A plataforma é colaborativa ou você, como fundador, convida artistas para participarem?
Nessa primeira fase, comecei a organizar essas informações a partir do que eu estava estudando. Alguns desses nomes que estão na plataforma vieram ao meu conhecimento em referências bibliográficas: livros sobre o tema, catálogos de exposições, materiais didáticos educativos, algumas teses e doutorados. Nos últimos cinco anos, a gente teve uma série de ações que aconteceram na área cultural que trouxeram de novo a discussão da questão racial na arte brasileira. Isso já vem acontecendo há alguns anos e tivemos exposições-marco, como A Mão Afro-brasileira, que aconteceu em 1988 no Museu de Arte Moderna de São Paulo e foi curada por Emanoel Araújo. Foi, inclusive, uma exposição que, de alguma maneira, começou a criar o Museu AfroBrasil, que tem o Emanoel como diretor e surgiu no começo dos anos 2000. Agora, alguns outros museus se voltaram para o tema, como o MASP, o Tomie Ohtake e a Pinacoteca – esta destacou os artistas afrodescendentes em seu acervo em uma exposição em 2015. Tudo isso me serviu de fonte. Em 2019, um ano antes do lançamento, já tínhamos redes sociais do projeto com material publicado sobre os artistas e, aí, eu fiz uma chamada aberta para pedir portfólios de outros profissionais.
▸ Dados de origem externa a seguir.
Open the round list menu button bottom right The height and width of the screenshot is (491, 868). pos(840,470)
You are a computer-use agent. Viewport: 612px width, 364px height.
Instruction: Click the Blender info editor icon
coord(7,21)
Fiz isso porque senti falta de artistas jovens, recém-formados, que não necessariamente estão nas grandes instituições. Queria saber o que os artistas do Amapá, do Acre, de outros territórios estavam fazendo, para sair um pouco dessa região sudestina. O mapeamento foi criado para saber o que está sendo produzido nessas outras regiões. O chamamento ajudou muito nessa questão. Até o lançamento do site, recebi 157 portfólios de artistas de todo o Brasil, e foi muito interessante conhecer esses trabalhos e rever alguns. Ampliar o mapeamento para além do que eu vinha pesquisando nos livros foi fundamental para lançar o site do jeito que ele é hoje.
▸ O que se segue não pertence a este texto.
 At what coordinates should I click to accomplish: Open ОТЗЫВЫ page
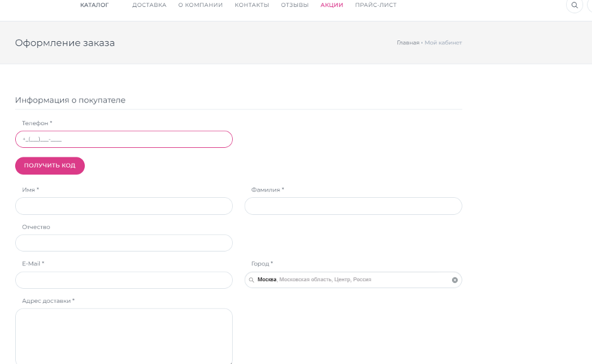(x=295, y=5)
Esses artistas mais jovens, que trabalham com inúmeras técnicas, também trazem essa pluralidade da arte negra. Trabalhos que são feitos por artistas negros que não falam necessariamente sobre questões raciais. O site pretende mostrar também essa questão, discutir sobre isso: é muito inerente ao nosso olhar, quando vê o trabalho de um artista negro, acreditar que vai trazer questões de cunho racial, mas isso não é necessariamente verdade.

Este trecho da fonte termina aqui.